Evolving Memory: Logical Tasks for Cellular Automata

LUIS M. ROCHA
Complex Systems Modeling
Modeling, Algorithms, and Informatics Group (CCS-3)
Los Alamos National Laboratory, MS B256
Los Alamos, New Mexico 87545, USA
e-mail: rocha@lanl.gov

Citation: Rocha, Luis M. [2004]. "Evolving Memory: Logical Tasks for Cellular Automata". Ninth International Conference on the Simulation and Synthesis of Living Systems (ALIFE9). Boston, Massachusetts, September 12-15th 2004. In Press. Los Alamos National Laboratory Internal Report Number: LAUR 04-0628.
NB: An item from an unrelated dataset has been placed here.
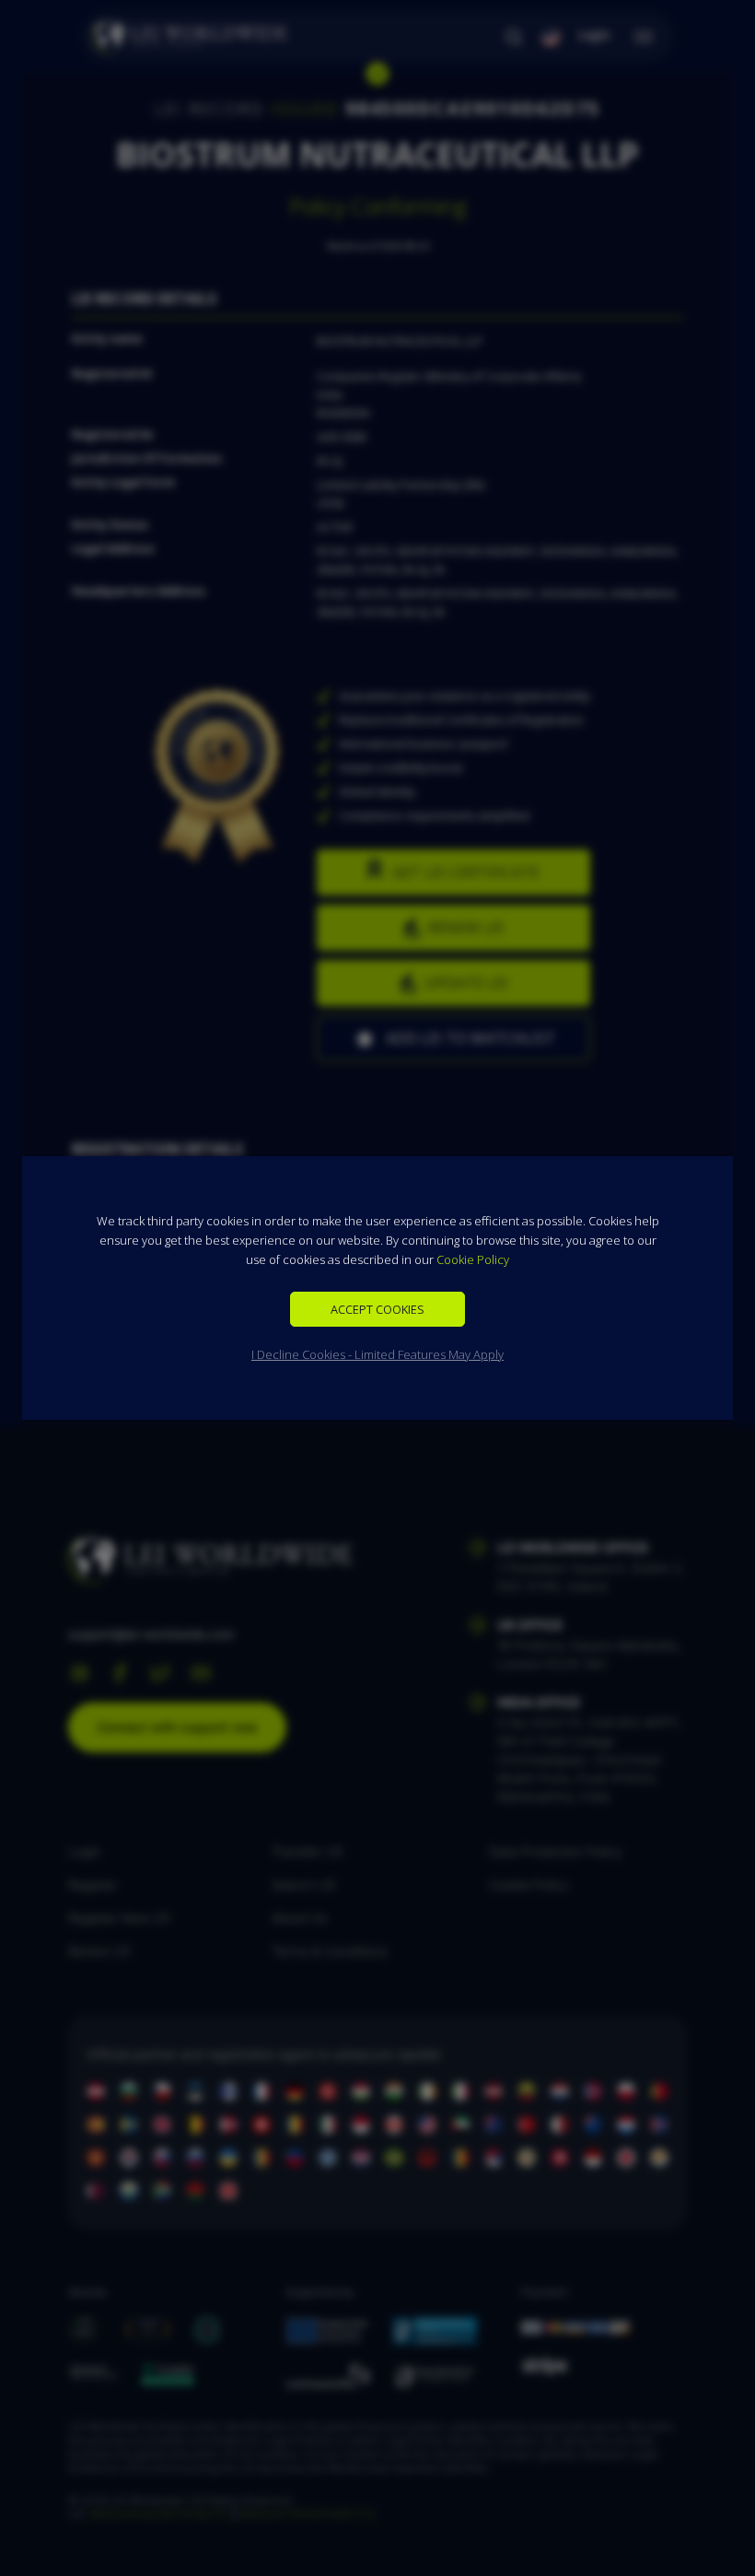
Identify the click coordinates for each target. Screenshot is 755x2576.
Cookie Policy (472, 1259)
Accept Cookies (377, 1309)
The full paper is available in Adobe Acrobat (.pdf) format only. Due to mathematical notation and graphics, only the abstract is presented here.

Abstract.

We present novel experiments in the evolution of Cellular Automata (CA) to solve nontrivial tasks. Using a genetic algorithm, we evolved CA rules that can solve non-trivial logical tasks related to the density task (or majority classification problem) commonly used in the literature. We present the particle catalogs of the new rules following the computational mechanics framework. We know from that particle computation in CA is a process of information processing and integration. Here, we discuss the type of memory that emerges from the evolving CA experiments for storing and manipulating information. In particular, we contrast this type of evolved memory with the type of memory we are familiar with in Computer Science, and also with the type of biological memory instantiated by DNA. A novel CA rule obtained from our own experiments is used to elucidate the type of memory that one-dimensional CA can attain.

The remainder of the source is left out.